━━ EXERCISE PASSAGE

The Gift of Grief

The Gift of Grief

Last spring, when my grandson Sami died after six days of struggling to survive outside the womb, I told you that in the future I would write about grief. At the time I knew nothing of it. At least not this grief.

Both of my parents died after living long, good lives and grief did not seem like an appropriate response. Mother died peacefully at age 81, several months have suffering from a stroke. For five years before Daddy died in my arms on a cold, January night, I had heard him pray daily, “Lord take me home to be with you!” That was a plea God had finally answered. The expression on Daddy’s face as he reached out for the arms of Jesus was one of joy. Certainly, I could not grieve for him. When my beloved older sister Rodema died after struggling with ovarian cancer (and the treatments) for three years…I was sad for the family who would have to learn to get along without her…but I could not grieve. Just the night before, as I leaned over her bed at the Hospice Home, we sang Mansion Over The Hilltop. My sisters and I used to sing that old hymn in the car on the way home from church on Sunday nights.

And some day yonder we will never more wander
But walk on streets that are purest gold

Rodema sighed, looked up at me, and in a faltering voice confided, “I miss Mama and Daddy.” That was her way of saying, “I can go now.” 

When baby Sami (as I suppose we will always refer to him) died, it was as if someone had cut my heart in two. I could see that the grief Amy, Hoyt and their other children were carrying was crushing.  They had looked so forward to having this precious son and brother join their close-knit family. Seeing (and feeling) grief through their experience was excruciating.  

I have come to understand that my grief was more intense because of my experience in the hospital with Amy. Because of COVID, patients were allowed only one visitor and I had not anticipated being able to stay with her. After her emergency C-section and the decision to transfer baby Sami to the NICU at the UNC Medical Center in Chapel Hill, Hoyt called and asked me to stay with her so he could go with Sami.

━━━━
━━ INFORMATION GIVEN

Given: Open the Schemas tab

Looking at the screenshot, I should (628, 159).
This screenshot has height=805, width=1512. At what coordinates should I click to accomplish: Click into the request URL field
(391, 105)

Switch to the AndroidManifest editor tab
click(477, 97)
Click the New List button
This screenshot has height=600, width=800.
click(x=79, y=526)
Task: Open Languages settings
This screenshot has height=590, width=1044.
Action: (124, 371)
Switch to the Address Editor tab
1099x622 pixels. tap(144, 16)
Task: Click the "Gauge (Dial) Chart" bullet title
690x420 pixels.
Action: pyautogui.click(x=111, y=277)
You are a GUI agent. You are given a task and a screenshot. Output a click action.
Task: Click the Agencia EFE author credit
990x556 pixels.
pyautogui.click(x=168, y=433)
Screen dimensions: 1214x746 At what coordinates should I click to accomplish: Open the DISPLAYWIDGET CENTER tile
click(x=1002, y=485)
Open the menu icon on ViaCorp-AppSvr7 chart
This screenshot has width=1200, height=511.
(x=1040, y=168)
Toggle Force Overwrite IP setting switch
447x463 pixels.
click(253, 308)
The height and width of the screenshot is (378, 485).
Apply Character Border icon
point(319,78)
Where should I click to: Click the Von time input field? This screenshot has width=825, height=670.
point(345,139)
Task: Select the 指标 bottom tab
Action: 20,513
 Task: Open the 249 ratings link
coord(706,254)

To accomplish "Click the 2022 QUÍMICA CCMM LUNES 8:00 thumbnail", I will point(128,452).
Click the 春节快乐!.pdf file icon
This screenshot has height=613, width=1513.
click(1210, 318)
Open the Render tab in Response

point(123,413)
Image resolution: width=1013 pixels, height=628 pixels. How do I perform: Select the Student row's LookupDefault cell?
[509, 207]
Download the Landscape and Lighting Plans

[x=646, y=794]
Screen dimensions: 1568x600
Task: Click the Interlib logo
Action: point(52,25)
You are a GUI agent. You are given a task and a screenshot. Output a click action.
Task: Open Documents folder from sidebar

━━━━

EXPLORE THE MATERIAL
(a) Write out the essay on grief word for word, between "I have come" and "go with Sami.", inclusive.
(b) Write the next part of the essay on grief, starting after its final sentence.
These rows were drawn from a separate source.

TASK-BY-TASK OUTPUTS
(a)
I have come to understand that my grief was more intense because of my experience in the hospital with Amy. Because of COVID, patients were allowed only one visitor and I had not anticipated being able to stay with her. After her emergency C-section and the decision to transfer baby Sami to the NICU at the UNC Medical Center in Chapel Hill, Hoyt called and asked me to stay with her so he could go with Sami.

(b)
I threw some essentials in a bag and Randy drove me as fast as he could. Amy was still in recovery; she had lost copious amounts of blood. Although four units had been transfused, she was still in distress. Her vitals were erratic. About midnight, she was moved from recovery to her own room. Hooked up to monitors and with tubes running in and out, she was barely coherent. She didn’t even get to see baby Sami before he was whisked away but was aware of his serious condition. When the nurses came in to massage her uterus, she screamed in pain, begging them not to do it (unusual for her). Her vital readings continually set the alarms off, and the nurses would come in and reset them. Finally, about 5:30, the doctor was called in. Lab tests had revealed that her hemoglobin was very low. He concluded she was hemorrhaging and the blood was pooling internally. As he sat on her bedside and I stood across from him, suddenly her eyes went back in her head, and she seemed to lose consciousness. I remember saying, “Amy, Amy come back to us!” I thought she was dying. She seized; the doctor called a code and chaos ensued. About 30 seconds later, she opened her eyes. He ordered, “Cancel the code; get her into surgery for an emergency hysterectomy. Now!”  She looked at me and said, “Tell Hoyt I love him; tell the children I love them.” God’s strength must have held me at that point; I had none.  

I called Rachel and asked her to let Randy (he was staying with Amy’s other children) and Emily and Ben know. They all prayed. Rachel later told me I had said, “We might be losing Amy” although to this day I have no recollection of that phone call. For the next two hours, it was me and God – I tried to read scripture and prayed for God’s will, yearning with all my heart that it was to let Amy live.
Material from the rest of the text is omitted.